There are probably many others that qualify on that criterion that are not directly obvious, point in case this PR I referred to above.

But the idea that toggles appear in a package’s arguments only if it is actually useful for the package (in terms of “bloat”/closure size and/or other wastefulness) was assumed all along, so in total (applied to current nixpkgs) the expected outcome would actually be more lean than the current situation:

  1. first step: define major use-case profiles and their associated flags
  2. second step: harmonise names => no structural change but
    1. better discoverability
    2. reduction in actual flags (e.g. withXorg, !noXlibs, withX11, withX, withXwayland => withX11 (just very quickly perusing nixpkgs yielded 5 switches for the same feature!))
    3. feasibility to actually build (in Hydra) dependency chains based on certain major use-case profiles
  3. Third step: reconsider existing (legacy) flags on a per-package basis (async/per maintainer/PR), based on a “top level agreement” (per RFC?)

Regarding wayland specifically, it just so happens that I stumbled on “many” (mostly qt5) packages that only started in xwayland or crashed. The logical fix in such cases was to optionally build for wayland using a switch. But I agree, if the inclusion of e.g. qtwayland only marginally affects closure size, we might as well go for just “headless = true/false”. Against this argument speaks the desire we might have to phase out X11 alltogether (for headfull systems), so it would be a clear objective of we could build our complete deployment without any X-dependencies, which arguably could constitute significant “savings”?

I think I pretty much agree with @jtojnar on that PR. To be honest noXlibs is a bad UX even now (in ways I’m not sure this proposal would address) and NixOS is inherently a really bad choice if you’re very concerned about disk space. Things breaking on Wayland is bad but we should fix it in ways other than exposing a toggle users have to manually flip.

My main point in the X11 example was merely that the proposal would at least reduce all X11 switches currently in nixpkgs from about 5 to 1, which is not bad for low hanging fruit.

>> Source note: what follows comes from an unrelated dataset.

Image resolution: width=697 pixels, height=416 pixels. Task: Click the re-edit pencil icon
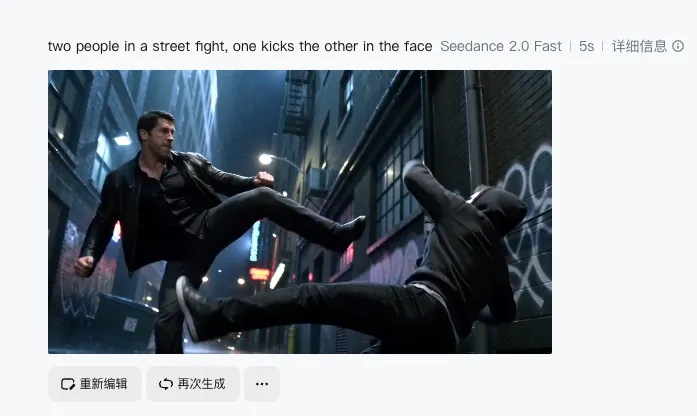tap(68, 384)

Generally I strongly believe that we need at least a switch that allows us to do “headless” in a consistent way (i.e. throughout nixpkgs). The PR was a kind of “short-cut” towards making that behaviour consistent for a framework (gtk3) that apparently can be compiled/used without depending on a huge chain of dependencies (by selecting the compiled-in rendering backends consistently with the top level switches). TBH the PR itself is probably only tangential to the “trigger” for it (calibre-server headless), because its main dependency is in fact Qt. But conceptually I strongly believe that if a large and ubiquitous framework is used by (potentially many?) programs/packages that can be built in headless mode, and offers build processes for headless itself out of the box, it is very bad UX to force a user to pull in a huge chain of desktop dependencies that can be easily avoided by a switch.

My main point is that to optimally satisfy major use cases is a top-level requirement, and it should be the job of the package system and derivations to satisfy this in the best way possible.

The customer is King

Specifically: if there is a way to make this happen/improve this without significant disadvantages at an acceptable cost (note I’m advocating for an incremental and non-intrusive approach), it should be done IMO.